**PASSAGE GIVEN**.

%%

How about just finding the first apicid_to_cpuid[apicid] < 0
and dropping not needed anymore bitmask.

> +
> + return cpuid;
> +}
> +
> int generic_processor_info(int apicid, int version)
> {
> int cpu, max = nr_cpu_ids;
> @@ -2199,7 +2226,9 @@ int generic_processor_info(int apicid, int version)
> */
> cpu = 0;
> } else
> - cpu = cpumask_next_zero(-1, cpu_present_mask);
> + cpu = get_cpuid(apicid);
> +
> + apicid_to_cpuid[apicid] = cpu;
>
> /*
> * Validate version
> @@ -2228,6 +2257,7 @@ int generic_processor_info(int apicid, int version)
> early_per_cpu(x86_cpu_to_logical_apicid, cpu) =
> apic->x86_32_early_logical_apicid(cpu);
> #endif
> + cpumask_set_cpu(cpu, cpu_used_mask);
> set_cpu_possible(cpu, true);
> set_cpu_present(cpu, true);
>
>

2014-07-11 00:49:24

by Yasuaki Ishimatsu

[permalink] [raw]
Subject: Re: [PATCH] x86,cpu-hotplug: assign same CPU number to readded CPU

(2014/07/10 18:26), Igor Mammedov wrote:
> On Thu, 10 Jul 2014 17:41:50 +0900
> Yasuaki Ishimatsu <[email protected]> wrote:
>
>> llc_shared_map is not cleared even if CPU is offline or hot removed.
>> So when hot-plugging CPU and assigning new CPU number to hot-added CPU,
>> the mask has wrong value. The mask is used by CSF schduler to create
>> sched_domain. So it breaks CFS scheduler.
>>
>> Here is a example on my system.
>> My system has 4 sockets and each socket has 15 cores and HT is enabled.
>> In this case, each core of sockes is numbered as follows:
>>
>> | CPU#
>> Socket#0 | 0-14 , 60-74
>> Socket#1 | 15-29, 75-89
>> Socket#2 | 30-44, 90-104
>> Socket#3 | 45-59, 105-119
>>
>> Then llc_shared_mask of CPU#30 has 0x3fff80000001fffc0000000.
>> It means that last level cache of Socket#2 is shared with
>> CPU#30-44 and 90-104.
>>
>> When hot-removing socket#2 and #3, each core of sockets is numbered
>> as follows:
>>
>> | CPU#
>> Socket#0 | 0-14 , 60-74
>> Socket#1 | 15-29, 75-89
>>
>> But llc_shared_mask is not cleared. So llc_shared_mask of CPU#30 remains
>> having 0x3fff80000001fffc0000000.
>>
>> After that, when hot-adding socket#2 and #3, each core of sockets is
>> numbered as follows:
>>
>> | CPU#
>> Socket#0 | 0-14 , 60-74
>> Socket#1 | 15-29, 75-89
>> Socket#2 | 30-59
>> Socket#3 | 90-119
>>
>> Then llc_shared_mask of CPU#30 becomes 0x3fff8000fffffffc0000000.

%%

**MATERIAL PROVIDED**.
%%

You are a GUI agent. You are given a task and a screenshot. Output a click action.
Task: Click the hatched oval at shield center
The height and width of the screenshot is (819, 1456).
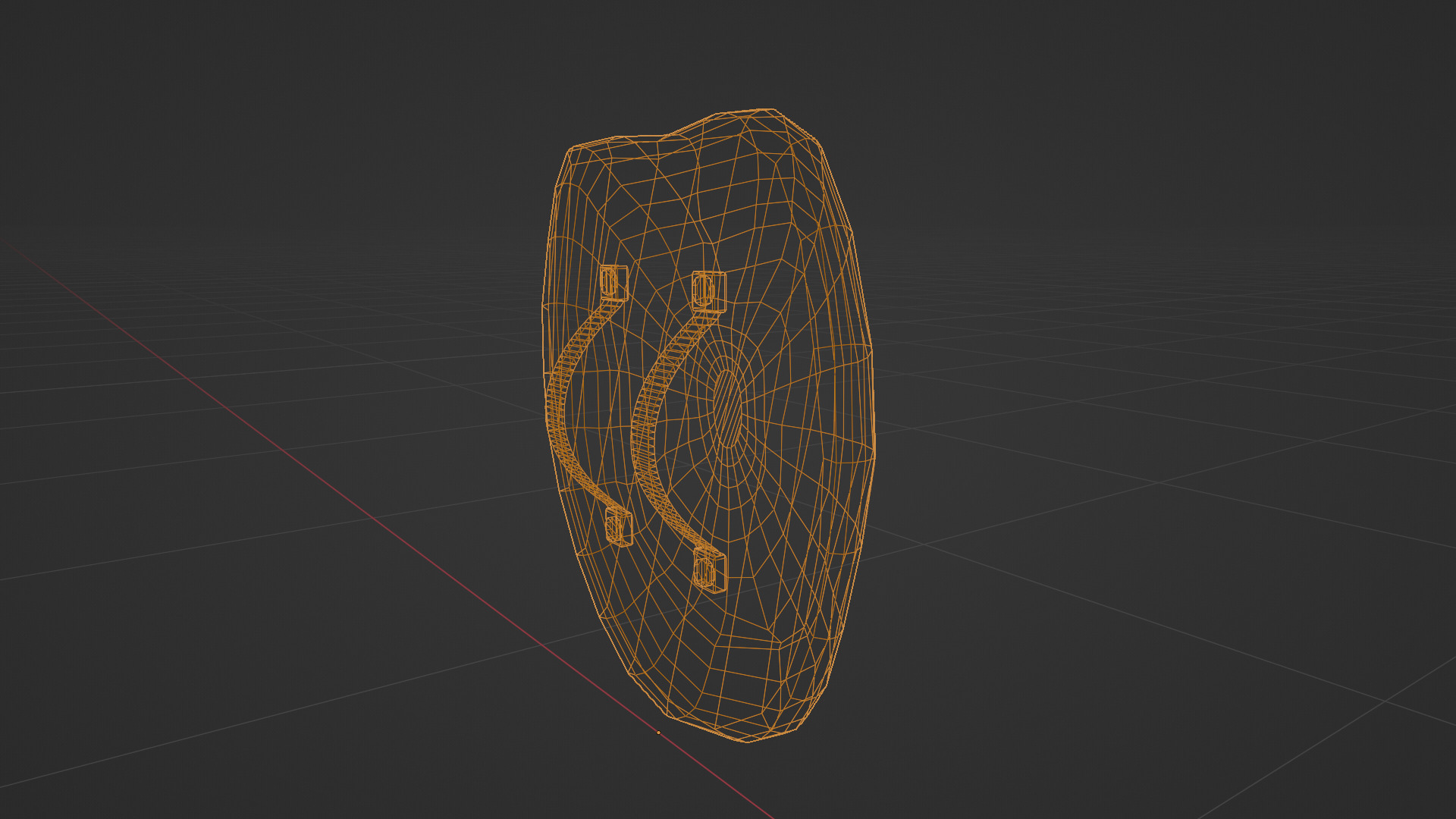729,408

%%

**GIVEN INSTRUCTION**.
Pick up the mailing-list thread on reassigning CPU numbers after hotplug and continue it from its last line. The data has no connection to the mailing-list thread about CPU hotplug.

**EXERCISE ANSWER**.
>> It means that last level cache of Socket#2 is shared with CPU#30-59
>> and 90-104. So the mask has wrong value.
>>
>> At first, I cleared hot-removed CPU number's bit from llc_shared_map
>> when hot removing CPU. But Borislav suggested that the problem will
>> disappear if readded CPU is assigned same CPU number. And llc_shared_map
>> must not be changed.
>>
>> So the patch assigns same CPU number to readded CPU by linking CPU
>> number to APIC ID. And by the patch, the problem disappers.
>>
>> Signed-off-by: Yasuaki Ishimatsu <[email protected]>
>> Suggested-by: Borislav Petkov <[email protected]>
>> ---
>> arch/x86/kernel/apic/apic.c | 32 +++++++++++++++++++++++++++++++-
>> 1 file changed, 31 insertions(+), 1 deletion(-)
>>
>> diff --git a/arch/x86/kernel/apic/apic.c b/arch/x86/kernel/apic/apic.c
>> index ad28db7..1cc715b 100644
>> --- a/arch/x86/kernel/apic/apic.c
>> +++ b/arch/x86/kernel/apic/apic.c
>> @@ -220,6 +220,22 @@ static void apic_pm_activate(void);
>> static unsigned long apic_phys;
>>
>> /*
>> + * Bind ACPI ID to CPU ID
>> + * CPU ID to APIC ID does not change by this array even if CPU is
>> + * hotplugged. So don't clear the array even if CPU is hot-removed
>> + */
>> +static int apicid_to_cpuid[MAX_LOCAL_APIC] = {
>> + [0 ... MAX_LOCAL_APIC-1] = -1,
>> +};
>> +
>> +/*
>> + * Represent CPU ID bound to APIC
>> + * Don't clear a bit even if CPU is hot-removed
>> + */
>> +static DECLARE_BITMAP(cpu_used_bits, CONFIG_NR_CPUS);
>> +static struct cpumask *const cpu_used_mask = to_cpumask(cpu_used_bits);
>> +
>> +/*
>> * Get the LAPIC version
>> */
>> static inline int lapic_get_version(void)
>> @@ -2122,6 +2138,17 @@ void disconnect_bsp_APIC(int virt_wire_setup)
>> apic_write(APIC_LVT1, value);
>> }
>>

>> +static int get_cpuid(int apicid)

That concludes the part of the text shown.